Excerpt:
═══

I have read some other posts with almost identical titles on here, but they are not exactly what I am looking for. (What I have seen come up a lot in 2D shadows is some sort of "ray-cast effect").
I am trying to figure out something similar to how it's done in "Songs of Syx" (picture above is from this article) or this video
I am pretty sure, the shadows in that game or similar are done in another way. The shadows could perhaps be sprites.
You have some dynamic directional light (effectively the sun) that revolves around the the terrain. Every sprite cast a shadow on the terrain (only).
I'm not sure, but I THINK that each sprite has a "depth texture" in addition to its color (and normals). Similar to to the illustration below:
So [2.] (the depth texture) has a value [0-1] for every pixel. Where 0 (or black) cast no shadow, and 1 (or white) indicates a "maximum height". Let's say a height (Y-value) of 1 correspond to 1 in world units. And you could imagine that the blue rectangle in the picture has dimensions of (1,1,1).
I am somewhat familiar with 3D-lighting and shadow-mapping, where I rendered the geometry first from the light's perspective to a a depth texture bound to a framebuffer object. Then I render all geometry again to do depth testing with the depth texture.

═══

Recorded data
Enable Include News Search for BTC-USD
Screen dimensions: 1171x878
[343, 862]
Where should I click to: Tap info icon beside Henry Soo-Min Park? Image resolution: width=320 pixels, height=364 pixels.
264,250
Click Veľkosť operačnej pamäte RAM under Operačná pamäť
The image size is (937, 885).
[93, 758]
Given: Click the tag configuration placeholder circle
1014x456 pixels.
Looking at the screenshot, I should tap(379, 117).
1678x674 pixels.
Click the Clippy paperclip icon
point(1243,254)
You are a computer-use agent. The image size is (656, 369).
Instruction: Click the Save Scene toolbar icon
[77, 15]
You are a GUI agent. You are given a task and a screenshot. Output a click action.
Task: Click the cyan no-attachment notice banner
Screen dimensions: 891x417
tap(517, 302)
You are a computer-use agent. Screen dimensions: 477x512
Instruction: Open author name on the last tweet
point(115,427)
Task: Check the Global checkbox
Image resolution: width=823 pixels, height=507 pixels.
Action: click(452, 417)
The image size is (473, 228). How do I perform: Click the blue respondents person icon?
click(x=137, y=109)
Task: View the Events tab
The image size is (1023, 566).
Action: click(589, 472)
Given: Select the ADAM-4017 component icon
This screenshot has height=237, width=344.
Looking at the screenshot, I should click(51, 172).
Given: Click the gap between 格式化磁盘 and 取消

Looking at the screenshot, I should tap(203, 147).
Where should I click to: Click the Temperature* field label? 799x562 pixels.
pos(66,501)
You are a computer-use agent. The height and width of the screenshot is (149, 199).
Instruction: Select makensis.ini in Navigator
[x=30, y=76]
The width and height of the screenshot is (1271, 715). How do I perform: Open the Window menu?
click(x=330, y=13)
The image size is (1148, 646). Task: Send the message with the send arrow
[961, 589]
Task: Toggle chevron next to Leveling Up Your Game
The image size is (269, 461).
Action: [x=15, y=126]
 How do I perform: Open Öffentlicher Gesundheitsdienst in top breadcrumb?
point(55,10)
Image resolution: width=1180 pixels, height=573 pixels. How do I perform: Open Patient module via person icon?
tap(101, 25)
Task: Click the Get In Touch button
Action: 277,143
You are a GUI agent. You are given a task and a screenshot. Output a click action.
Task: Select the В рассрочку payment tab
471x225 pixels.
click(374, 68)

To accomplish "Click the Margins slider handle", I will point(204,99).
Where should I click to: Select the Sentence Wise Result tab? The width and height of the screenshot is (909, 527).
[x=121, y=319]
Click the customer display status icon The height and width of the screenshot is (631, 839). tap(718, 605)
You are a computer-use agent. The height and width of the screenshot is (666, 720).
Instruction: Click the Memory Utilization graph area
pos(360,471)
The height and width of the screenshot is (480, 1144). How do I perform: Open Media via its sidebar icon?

═══

Update the stretch of the post on 2D sprite shadows from "I'm not sure, but" through "dimensions of (1,1,1).", replacing "maximum height" with "peak height".

I'm not sure, but I THINK that each sprite has a "depth texture" in addition to its color (and normals). Similar to to the illustration below:
So [2.] (the depth texture) has a value [0-1] for every pixel. Where 0 (or black) cast no shadow, and 1 (or white) indicates a "peak height". Let's say a height (Y-value) of 1 correspond to 1 in world units. And you could imagine that the blue rectangle in the picture has dimensions of (1,1,1).